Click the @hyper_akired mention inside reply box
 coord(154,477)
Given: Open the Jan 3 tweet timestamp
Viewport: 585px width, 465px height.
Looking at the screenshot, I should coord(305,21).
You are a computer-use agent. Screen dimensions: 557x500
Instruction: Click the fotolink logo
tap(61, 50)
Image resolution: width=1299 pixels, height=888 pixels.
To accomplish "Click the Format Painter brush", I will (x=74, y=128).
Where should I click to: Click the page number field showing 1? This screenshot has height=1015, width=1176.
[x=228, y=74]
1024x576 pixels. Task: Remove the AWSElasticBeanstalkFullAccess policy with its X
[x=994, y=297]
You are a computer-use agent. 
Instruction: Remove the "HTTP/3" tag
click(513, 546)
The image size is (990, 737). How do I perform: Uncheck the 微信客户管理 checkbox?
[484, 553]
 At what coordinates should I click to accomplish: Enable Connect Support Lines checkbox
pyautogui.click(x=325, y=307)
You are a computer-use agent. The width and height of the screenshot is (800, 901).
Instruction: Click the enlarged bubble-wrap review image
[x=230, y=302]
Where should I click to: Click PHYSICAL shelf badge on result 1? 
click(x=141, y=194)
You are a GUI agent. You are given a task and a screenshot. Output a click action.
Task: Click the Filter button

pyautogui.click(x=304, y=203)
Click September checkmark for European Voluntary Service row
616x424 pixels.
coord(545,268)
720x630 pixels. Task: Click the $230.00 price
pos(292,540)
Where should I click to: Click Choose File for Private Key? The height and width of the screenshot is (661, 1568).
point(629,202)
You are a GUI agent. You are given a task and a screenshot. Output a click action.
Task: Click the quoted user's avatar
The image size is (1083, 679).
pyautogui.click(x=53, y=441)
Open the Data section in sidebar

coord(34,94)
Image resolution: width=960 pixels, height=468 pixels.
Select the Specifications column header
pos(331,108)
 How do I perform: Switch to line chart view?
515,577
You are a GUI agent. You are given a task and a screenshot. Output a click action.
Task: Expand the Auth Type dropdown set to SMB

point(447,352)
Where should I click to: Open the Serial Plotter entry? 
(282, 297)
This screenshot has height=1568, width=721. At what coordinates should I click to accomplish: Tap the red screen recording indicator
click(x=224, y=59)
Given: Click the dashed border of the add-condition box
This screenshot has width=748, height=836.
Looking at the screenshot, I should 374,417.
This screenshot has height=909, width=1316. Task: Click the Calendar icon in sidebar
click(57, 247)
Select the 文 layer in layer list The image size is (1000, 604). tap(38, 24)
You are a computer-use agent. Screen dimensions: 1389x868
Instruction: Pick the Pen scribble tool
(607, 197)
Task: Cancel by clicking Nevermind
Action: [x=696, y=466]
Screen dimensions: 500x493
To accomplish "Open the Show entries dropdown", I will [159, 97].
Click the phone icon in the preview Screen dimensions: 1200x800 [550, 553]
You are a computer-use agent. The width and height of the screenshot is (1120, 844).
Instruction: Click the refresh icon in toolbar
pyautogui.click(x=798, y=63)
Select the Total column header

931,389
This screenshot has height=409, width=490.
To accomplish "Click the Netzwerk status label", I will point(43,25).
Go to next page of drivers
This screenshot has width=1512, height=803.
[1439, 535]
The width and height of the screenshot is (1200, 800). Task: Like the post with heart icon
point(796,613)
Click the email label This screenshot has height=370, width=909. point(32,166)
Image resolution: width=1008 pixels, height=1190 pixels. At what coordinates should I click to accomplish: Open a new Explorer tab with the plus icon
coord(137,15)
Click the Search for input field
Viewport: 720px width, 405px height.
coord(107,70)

- Work to be completed
Take the entries above and return only the lines from the one with "This screenshot has height=409, width=490." to the one with "Click the email", both included, unchanged.

- Answer section
This screenshot has height=409, width=490.
To accomplish "Click the Netzwerk status label", I will point(43,25).
Go to next page of drivers
This screenshot has width=1512, height=803.
[1439, 535]
The width and height of the screenshot is (1200, 800). Task: Like the post with heart icon
point(796,613)
Click the email label This screenshot has height=370, width=909. point(32,166)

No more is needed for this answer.